- **Exercise details**: Copy the records below word for word, keeping every line as it is.

- **Records to use**:

## begin

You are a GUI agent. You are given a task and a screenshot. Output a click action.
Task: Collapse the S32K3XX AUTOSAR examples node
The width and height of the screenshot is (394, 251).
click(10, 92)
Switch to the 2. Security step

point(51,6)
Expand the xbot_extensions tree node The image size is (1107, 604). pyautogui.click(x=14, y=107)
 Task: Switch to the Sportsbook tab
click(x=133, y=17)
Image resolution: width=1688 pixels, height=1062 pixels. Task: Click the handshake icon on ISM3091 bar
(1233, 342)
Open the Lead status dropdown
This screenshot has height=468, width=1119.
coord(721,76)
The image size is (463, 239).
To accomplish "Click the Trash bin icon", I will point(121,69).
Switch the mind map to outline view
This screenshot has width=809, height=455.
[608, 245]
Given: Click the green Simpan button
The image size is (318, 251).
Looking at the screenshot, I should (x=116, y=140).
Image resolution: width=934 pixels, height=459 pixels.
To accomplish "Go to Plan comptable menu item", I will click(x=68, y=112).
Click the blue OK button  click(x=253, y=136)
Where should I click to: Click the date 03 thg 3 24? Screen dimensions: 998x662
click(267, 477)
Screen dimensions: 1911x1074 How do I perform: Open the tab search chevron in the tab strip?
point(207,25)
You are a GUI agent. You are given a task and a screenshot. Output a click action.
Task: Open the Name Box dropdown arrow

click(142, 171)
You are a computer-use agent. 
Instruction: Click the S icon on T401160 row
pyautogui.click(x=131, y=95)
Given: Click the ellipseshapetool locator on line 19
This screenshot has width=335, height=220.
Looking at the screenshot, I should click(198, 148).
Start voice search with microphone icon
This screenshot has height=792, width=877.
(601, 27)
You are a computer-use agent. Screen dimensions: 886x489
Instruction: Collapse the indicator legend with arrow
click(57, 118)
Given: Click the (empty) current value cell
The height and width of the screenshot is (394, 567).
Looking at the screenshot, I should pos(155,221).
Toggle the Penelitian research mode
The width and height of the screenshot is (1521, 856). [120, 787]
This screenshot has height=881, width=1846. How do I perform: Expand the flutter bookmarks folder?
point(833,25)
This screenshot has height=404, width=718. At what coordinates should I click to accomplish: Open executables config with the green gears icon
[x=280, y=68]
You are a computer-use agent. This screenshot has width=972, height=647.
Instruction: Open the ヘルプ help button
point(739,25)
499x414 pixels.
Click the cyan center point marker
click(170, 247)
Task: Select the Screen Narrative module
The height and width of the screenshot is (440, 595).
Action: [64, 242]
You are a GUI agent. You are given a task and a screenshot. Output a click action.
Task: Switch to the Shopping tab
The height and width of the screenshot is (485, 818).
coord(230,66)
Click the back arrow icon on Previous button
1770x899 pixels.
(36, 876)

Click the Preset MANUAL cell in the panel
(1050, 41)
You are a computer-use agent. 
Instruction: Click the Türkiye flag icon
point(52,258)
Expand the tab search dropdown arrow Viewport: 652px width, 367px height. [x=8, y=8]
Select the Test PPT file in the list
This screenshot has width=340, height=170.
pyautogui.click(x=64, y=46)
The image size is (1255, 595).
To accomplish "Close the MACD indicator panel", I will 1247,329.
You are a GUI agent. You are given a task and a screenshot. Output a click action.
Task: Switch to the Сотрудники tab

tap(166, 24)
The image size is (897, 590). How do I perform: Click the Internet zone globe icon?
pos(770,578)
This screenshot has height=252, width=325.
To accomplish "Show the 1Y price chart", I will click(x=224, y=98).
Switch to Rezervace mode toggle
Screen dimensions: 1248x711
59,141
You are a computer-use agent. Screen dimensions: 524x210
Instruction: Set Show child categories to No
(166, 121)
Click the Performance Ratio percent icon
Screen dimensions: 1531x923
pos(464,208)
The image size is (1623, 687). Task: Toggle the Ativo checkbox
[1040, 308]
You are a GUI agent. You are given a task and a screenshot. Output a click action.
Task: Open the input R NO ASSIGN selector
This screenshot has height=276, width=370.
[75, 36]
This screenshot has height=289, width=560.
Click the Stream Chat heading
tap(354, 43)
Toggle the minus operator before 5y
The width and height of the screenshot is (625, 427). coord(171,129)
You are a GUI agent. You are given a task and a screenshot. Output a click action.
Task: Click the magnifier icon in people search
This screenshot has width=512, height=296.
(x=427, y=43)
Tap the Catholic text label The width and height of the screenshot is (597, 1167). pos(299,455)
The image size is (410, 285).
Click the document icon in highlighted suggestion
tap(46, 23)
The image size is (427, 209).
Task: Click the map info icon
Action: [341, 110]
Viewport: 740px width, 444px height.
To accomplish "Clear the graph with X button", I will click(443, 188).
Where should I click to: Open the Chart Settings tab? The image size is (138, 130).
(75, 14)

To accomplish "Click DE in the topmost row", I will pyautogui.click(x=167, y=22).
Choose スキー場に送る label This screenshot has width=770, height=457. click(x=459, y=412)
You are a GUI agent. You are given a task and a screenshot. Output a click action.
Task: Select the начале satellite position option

## end

- **Correct output**:
You are a GUI agent. You are given a task and a screenshot. Output a click action.
Task: Collapse the S32K3XX AUTOSAR examples node
The width and height of the screenshot is (394, 251).
click(10, 92)
Switch to the 2. Security step

point(51,6)
Expand the xbot_extensions tree node The image size is (1107, 604). pyautogui.click(x=14, y=107)
 Task: Switch to the Sportsbook tab
click(x=133, y=17)
Image resolution: width=1688 pixels, height=1062 pixels. Task: Click the handshake icon on ISM3091 bar
(1233, 342)
Open the Lead status dropdown
This screenshot has height=468, width=1119.
coord(721,76)
The image size is (463, 239).
To accomplish "Click the Trash bin icon", I will point(121,69).
Switch the mind map to outline view
This screenshot has width=809, height=455.
[608, 245]
Given: Click the green Simpan button
The image size is (318, 251).
Looking at the screenshot, I should (x=116, y=140).
Image resolution: width=934 pixels, height=459 pixels.
To accomplish "Go to Plan comptable menu item", I will click(x=68, y=112).
Click the blue OK button  click(x=253, y=136)
Where should I click to: Click the date 03 thg 3 24? Screen dimensions: 998x662
click(267, 477)
Screen dimensions: 1911x1074 How do I perform: Open the tab search chevron in the tab strip?
point(207,25)
You are a GUI agent. You are given a task and a screenshot. Output a click action.
Task: Open the Name Box dropdown arrow

click(142, 171)
You are a computer-use agent. 
Instruction: Click the S icon on T401160 row
pyautogui.click(x=131, y=95)
Given: Click the ellipseshapetool locator on line 19
This screenshot has width=335, height=220.
Looking at the screenshot, I should click(198, 148).
Start voice search with microphone icon
This screenshot has height=792, width=877.
(601, 27)
You are a computer-use agent. Screen dimensions: 886x489
Instruction: Collapse the indicator legend with arrow
click(57, 118)
Given: Click the (empty) current value cell
The height and width of the screenshot is (394, 567).
Looking at the screenshot, I should pos(155,221).
Toggle the Penelitian research mode
The width and height of the screenshot is (1521, 856). [120, 787]
This screenshot has height=881, width=1846. How do I perform: Expand the flutter bookmarks folder?
point(833,25)
This screenshot has height=404, width=718. At what coordinates should I click to accomplish: Open executables config with the green gears icon
[x=280, y=68]
You are a computer-use agent. This screenshot has width=972, height=647.
Instruction: Open the ヘルプ help button
point(739,25)
499x414 pixels.
Click the cyan center point marker
click(170, 247)
Task: Select the Screen Narrative module
The height and width of the screenshot is (440, 595).
Action: [64, 242]
You are a GUI agent. You are given a task and a screenshot. Output a click action.
Task: Switch to the Shopping tab
The height and width of the screenshot is (485, 818).
coord(230,66)
Click the back arrow icon on Previous button
1770x899 pixels.
(36, 876)

Click the Preset MANUAL cell in the panel
(1050, 41)
You are a computer-use agent. 
Instruction: Click the Türkiye flag icon
point(52,258)
Expand the tab search dropdown arrow Viewport: 652px width, 367px height. [x=8, y=8]
Select the Test PPT file in the list
This screenshot has width=340, height=170.
pyautogui.click(x=64, y=46)
The image size is (1255, 595).
To accomplish "Close the MACD indicator panel", I will 1247,329.
You are a GUI agent. You are given a task and a screenshot. Output a click action.
Task: Switch to the Сотрудники tab

tap(166, 24)
The image size is (897, 590). How do I perform: Click the Internet zone globe icon?
pos(770,578)
This screenshot has height=252, width=325.
To accomplish "Show the 1Y price chart", I will click(x=224, y=98).
Switch to Rezervace mode toggle
Screen dimensions: 1248x711
59,141
You are a computer-use agent. Screen dimensions: 524x210
Instruction: Set Show child categories to No
(166, 121)
Click the Performance Ratio percent icon
Screen dimensions: 1531x923
pos(464,208)
The image size is (1623, 687). Task: Toggle the Ativo checkbox
[1040, 308]
You are a GUI agent. You are given a task and a screenshot. Output a click action.
Task: Open the input R NO ASSIGN selector
This screenshot has height=276, width=370.
[75, 36]
This screenshot has height=289, width=560.
Click the Stream Chat heading
tap(354, 43)
Toggle the minus operator before 5y
The width and height of the screenshot is (625, 427). coord(171,129)
You are a GUI agent. You are given a task and a screenshot. Output a click action.
Task: Click the magnifier icon in people search
This screenshot has width=512, height=296.
(x=427, y=43)
Tap the Catholic text label The width and height of the screenshot is (597, 1167). pos(299,455)
The image size is (410, 285).
Click the document icon in highlighted suggestion
tap(46, 23)
The image size is (427, 209).
Task: Click the map info icon
Action: [341, 110]
Viewport: 740px width, 444px height.
To accomplish "Clear the graph with X button", I will click(443, 188).
Where should I click to: Open the Chart Settings tab? The image size is (138, 130).
(75, 14)

To accomplish "Click DE in the topmost row", I will pyautogui.click(x=167, y=22).
Choose スキー場に送る label This screenshot has width=770, height=457. click(x=459, y=412)
You are a GUI agent. You are given a task and a screenshot. Output a click action.
Task: Select the начале satellite position option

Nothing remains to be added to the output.